Smak urodzin. Co roku czwartego czerwca lub w najbliższą tej dacie sobotę jedliśmy z okazji rocznicy mojego przyjścia na świat „ciasto z pianką i truskawkami”, jak się je u nas w rodzinie nazywa. To jeden z najcudowniejszych aromatów mojego dzieciństwa, prosty i dobry, słodki, czerwcowy, urodzinowy. Kojarzy mi się ze słońcem wpadającym przez okna, obrusem na stole, przedimprezową krzątaniną, czekaniem na gości w wyprasowanej sukience, z zapachem frezji, które zazwyczaj przynosiły mi babcia i ciocia. Nie pytajcie czemu, tak było, po prostu, białe, różowe i fioletowe, z łodygami zawiniętymi w pazłotko w kratkę, jak kiedyś na butelkach z mlekiem, do tego „przybranie”: zielone gałązki, które przypominały mi koper i wstążka, skręcona fikuśnie przy pomocy nożyczek. Do dziś uwielbiam ich słodki zapach. Były rozmowy i śmiechy przy stole (nie mam pojęcia, co jeszcze na nim stało, nie pamiętam ani jednego tortu, tylko to ciasto, no i może jeszcze kruche babeczki z kremem budyniowym), potem wygłupy z bratem i kuzynami, jakieś ganianie samopas po okolicznym parku i podwórkach. Lubiłam mieć urodziny, nosić wyprasowane sukienki, wkładać frezje do wazonu, rozpakowywać prezenty, odkładać koperty na półkę i planować, co za nie kupię. Byłam wtedy małą dziewczynką, miałam dobre dzieciństwo wśród bliskich, dużo nas wtedy było: miałam oprócz rodziców i brata także babcie i dziadków, ciocie i wujków, kuzynki i kuzynów, wszyscy przychodzili do mnie z bukietami i prezentami, było wesoło i gwarno, byłam bardzo szczęśliwa. Czułam się ważna.

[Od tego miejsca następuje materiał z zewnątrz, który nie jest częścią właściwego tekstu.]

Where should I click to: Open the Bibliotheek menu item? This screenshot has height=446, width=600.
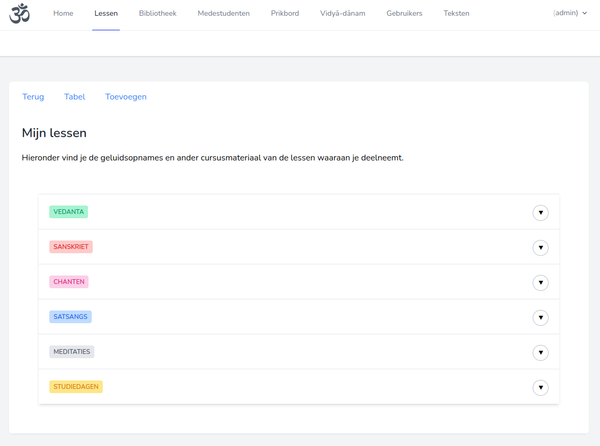(158, 13)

I choć nigdy nie byłam jakoś specjalnie rozpieszczana, to chyba jednak zepsuła mnie mama tymi przyjęciami. Dziecko chowane w raczej skromnych, lecz w sumie dość cieplarnianych warunkach, otoczone zgraną, zżytą rodziną, kiedy mu przyszło pierwszy raz być w urodziny na obczyźnie, struchlało. Zdało sobie sprawę (to dziecko, które już nie dzieckiem, a studentką było), że to koniec jest dzieciństwa, koniec szykowanych przez mamę imprez, koniec stołów z frezjami, że już nie będzie rechotu ciotek i wygłupów z kuzynkami. Że już nikt nie upiecze dla mnie ciasta z pianką i truskawkami. Smutna to była konsekwencja mojej wymarzonej niezależności, wyśnionego stypendium zagranicą, wytęsknionego mieszkania z chłopakiem.

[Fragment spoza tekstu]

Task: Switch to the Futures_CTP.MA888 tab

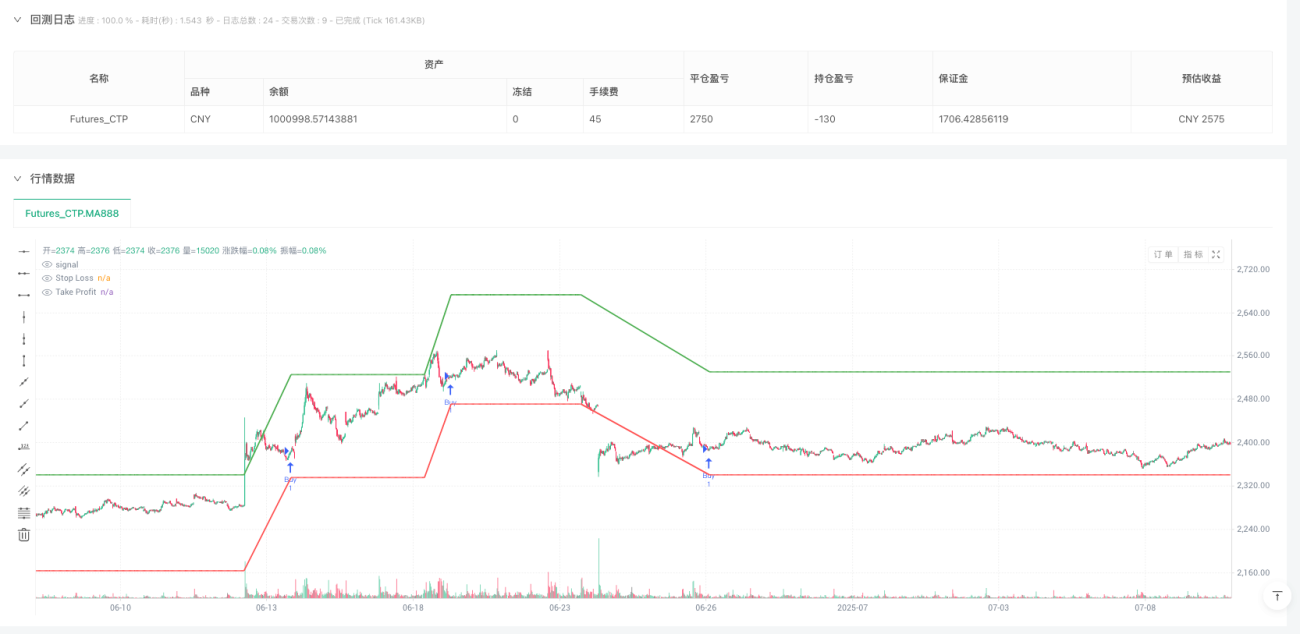Action: tap(70, 213)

Jakież było moje zdziwienie, kiedy czwartego dnia czerwca, bardzo wcześnie rano, obudził mnie niezwykły zapach. Mieszkanie w kopenhaskiej kamienicy wyraźnie pachniało domem i urodzinami. Aromat powiódł mnie do kuchni, gdzie na blacie stało ono – ciasto z pianką i truskawkami, obok bukiet kwiatów i bilecik. Byłam sama, mój obecny mąż, wówczas chłopak, miał na szóstą do pracy – więc o co chodzi i jak to możliwe w ogóle?

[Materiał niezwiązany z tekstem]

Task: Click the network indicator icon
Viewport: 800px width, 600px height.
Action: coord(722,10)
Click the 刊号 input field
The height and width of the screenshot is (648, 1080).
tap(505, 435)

Otóż zadzwonił do mojej mamy odpowiednio wcześniej, zaopatrzył się w ingrediencje, wstał przed piątą i upiekł. Simple as that. A ja stałam w piżamie w tej kopenhaskiej kuchni i ryczałam. Tęskniłam za domem, za frezjami, ciotkami i kuzynkami. Tęsknotę osłodziło śniadanie w postaci mojego ulubionego ciasta, i kwiaty, a także prezent – bilet kolejowy na wycieczkę do Szwecji, na którą mieliśmy wybrać się kolejnego dnia. Byłam kilkaset kilometrów od domu, sama w tym wynajmowanym mieszkaniu, ale czułam się ważna, tak jak kiedyś w tych wyprasowanych sukienkach. A może nawet ważniejsza?
To były fajne urodziny.
Ciasto z pianką i truskawkami
Składniki:
spód:
- 30 dkg mąki pszennej
- 20 dkg masła (miękkiego)
- 10 dkg cukru pudru
- 2 żółtka
na wierzch:
- 3 białka
- pół szklanki cukru (użyłam brązowego)
- 30 dkg truskawek
Przygotowanie:
- z mąki, cukru pudru, masła i żółtek zagnieść ciasto, uformować z niego kulę i schłodzić je w lodówce (ok. 15 min.)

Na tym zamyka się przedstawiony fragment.